Edwardian musicals span the late Victorian era and capture the optimism, energy and good humour of the new century and the Edwardian era. The Gaiety Theatre's well-loved burlesquess were coming to an end, and so were the run of phenomenally successful Gilbert and Sullivan operas. Light romantic comic operas like Dorothy showed that audiences were ready for something new.
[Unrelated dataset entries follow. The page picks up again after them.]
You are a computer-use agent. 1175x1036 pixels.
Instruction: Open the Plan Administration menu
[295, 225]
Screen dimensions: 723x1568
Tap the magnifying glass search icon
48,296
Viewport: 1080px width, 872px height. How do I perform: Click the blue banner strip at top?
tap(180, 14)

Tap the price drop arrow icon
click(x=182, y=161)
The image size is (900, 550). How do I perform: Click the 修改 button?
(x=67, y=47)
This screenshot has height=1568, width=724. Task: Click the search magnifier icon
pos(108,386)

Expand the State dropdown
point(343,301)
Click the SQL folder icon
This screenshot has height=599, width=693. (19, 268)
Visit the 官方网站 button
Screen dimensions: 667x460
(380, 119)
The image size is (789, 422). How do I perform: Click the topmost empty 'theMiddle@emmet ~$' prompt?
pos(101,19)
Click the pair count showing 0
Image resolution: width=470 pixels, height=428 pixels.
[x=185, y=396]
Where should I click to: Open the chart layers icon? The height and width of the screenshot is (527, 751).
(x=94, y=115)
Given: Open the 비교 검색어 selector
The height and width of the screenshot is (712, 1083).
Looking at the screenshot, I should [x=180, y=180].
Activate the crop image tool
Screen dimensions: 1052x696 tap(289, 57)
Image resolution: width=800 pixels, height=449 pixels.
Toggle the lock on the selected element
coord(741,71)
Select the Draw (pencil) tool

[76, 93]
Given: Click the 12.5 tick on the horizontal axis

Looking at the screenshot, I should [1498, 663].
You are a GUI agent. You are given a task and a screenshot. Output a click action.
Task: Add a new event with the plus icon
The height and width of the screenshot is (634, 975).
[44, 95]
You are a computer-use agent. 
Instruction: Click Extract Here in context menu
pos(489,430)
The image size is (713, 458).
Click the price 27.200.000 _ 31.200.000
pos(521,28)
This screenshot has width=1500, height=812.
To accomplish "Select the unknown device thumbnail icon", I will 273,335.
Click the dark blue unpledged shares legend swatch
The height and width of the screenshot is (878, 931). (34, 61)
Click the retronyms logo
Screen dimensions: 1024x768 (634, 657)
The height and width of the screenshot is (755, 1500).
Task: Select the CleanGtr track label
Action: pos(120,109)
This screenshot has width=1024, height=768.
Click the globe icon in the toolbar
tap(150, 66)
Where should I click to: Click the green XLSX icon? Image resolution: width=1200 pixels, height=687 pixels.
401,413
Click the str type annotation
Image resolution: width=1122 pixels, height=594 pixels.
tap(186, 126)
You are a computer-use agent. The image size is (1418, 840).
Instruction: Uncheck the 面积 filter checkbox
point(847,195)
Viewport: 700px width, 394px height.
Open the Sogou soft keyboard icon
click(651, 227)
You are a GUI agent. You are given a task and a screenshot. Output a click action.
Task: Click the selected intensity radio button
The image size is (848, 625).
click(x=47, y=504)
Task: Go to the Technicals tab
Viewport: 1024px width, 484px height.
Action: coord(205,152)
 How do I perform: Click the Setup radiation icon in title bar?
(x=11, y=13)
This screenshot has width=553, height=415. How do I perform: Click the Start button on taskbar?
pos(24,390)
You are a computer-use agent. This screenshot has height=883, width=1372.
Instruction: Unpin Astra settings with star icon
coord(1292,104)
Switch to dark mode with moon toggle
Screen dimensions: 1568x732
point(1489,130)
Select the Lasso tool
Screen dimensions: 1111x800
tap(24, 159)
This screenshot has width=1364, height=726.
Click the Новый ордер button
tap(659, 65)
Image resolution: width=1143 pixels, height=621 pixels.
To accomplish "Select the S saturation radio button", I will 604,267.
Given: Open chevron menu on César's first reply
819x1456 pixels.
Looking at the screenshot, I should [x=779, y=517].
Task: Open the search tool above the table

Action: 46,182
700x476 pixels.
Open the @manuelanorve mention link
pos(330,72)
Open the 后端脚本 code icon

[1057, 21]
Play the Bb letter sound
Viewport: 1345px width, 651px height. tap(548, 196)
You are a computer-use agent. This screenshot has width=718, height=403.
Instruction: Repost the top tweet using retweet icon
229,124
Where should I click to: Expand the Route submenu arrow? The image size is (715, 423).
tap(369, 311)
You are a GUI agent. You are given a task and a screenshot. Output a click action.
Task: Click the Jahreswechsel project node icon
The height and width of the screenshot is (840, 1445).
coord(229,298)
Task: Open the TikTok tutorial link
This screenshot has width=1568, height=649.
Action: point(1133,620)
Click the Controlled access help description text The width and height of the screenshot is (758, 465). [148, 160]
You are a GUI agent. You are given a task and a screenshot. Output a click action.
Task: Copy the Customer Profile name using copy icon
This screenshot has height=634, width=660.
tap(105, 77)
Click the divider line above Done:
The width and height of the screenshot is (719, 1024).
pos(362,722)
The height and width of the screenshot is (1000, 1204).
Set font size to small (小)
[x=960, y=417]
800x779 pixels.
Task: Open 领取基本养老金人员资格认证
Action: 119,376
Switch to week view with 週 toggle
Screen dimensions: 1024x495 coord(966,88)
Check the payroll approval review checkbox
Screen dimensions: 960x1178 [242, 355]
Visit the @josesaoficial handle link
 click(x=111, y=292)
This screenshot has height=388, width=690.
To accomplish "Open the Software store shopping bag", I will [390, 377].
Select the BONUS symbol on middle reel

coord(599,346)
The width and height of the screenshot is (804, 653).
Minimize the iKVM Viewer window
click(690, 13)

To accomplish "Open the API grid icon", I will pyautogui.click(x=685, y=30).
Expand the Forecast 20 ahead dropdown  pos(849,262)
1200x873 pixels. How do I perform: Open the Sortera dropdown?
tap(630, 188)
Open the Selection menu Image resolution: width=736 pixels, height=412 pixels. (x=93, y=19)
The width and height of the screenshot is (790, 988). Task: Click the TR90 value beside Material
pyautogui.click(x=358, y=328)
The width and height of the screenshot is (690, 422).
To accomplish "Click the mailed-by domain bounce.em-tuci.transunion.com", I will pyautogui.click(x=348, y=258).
The first Edwardian musical comedy was In Town (1892), and the last was, perhaps, The Maid of the Mountains (1916).[1] The major composers of the genre were Sidney Jones (The Geisha), Ivan Caryll (Our Miss Gibbs), Howard Talbot (A Chinese Honeymoon), Leslie Stuart (Florodora), Paul Rubens (Miss Hook of Holland) and, most popular of all, Lionel Monckton (The Quaker Girl). The shows were a mixture of the prosaic, many being set amongst the working class of London, and the exotic, with most of the British Empire appearing in one or another of these shows. Often, they were both, featuring stolid British types and their misunderstandings and adventures with strange 'Johnny Foreigners'. Generally, the book, lyrics and music were each written by different people, which was a first for the musical stage, although now this is the usual way of doing things.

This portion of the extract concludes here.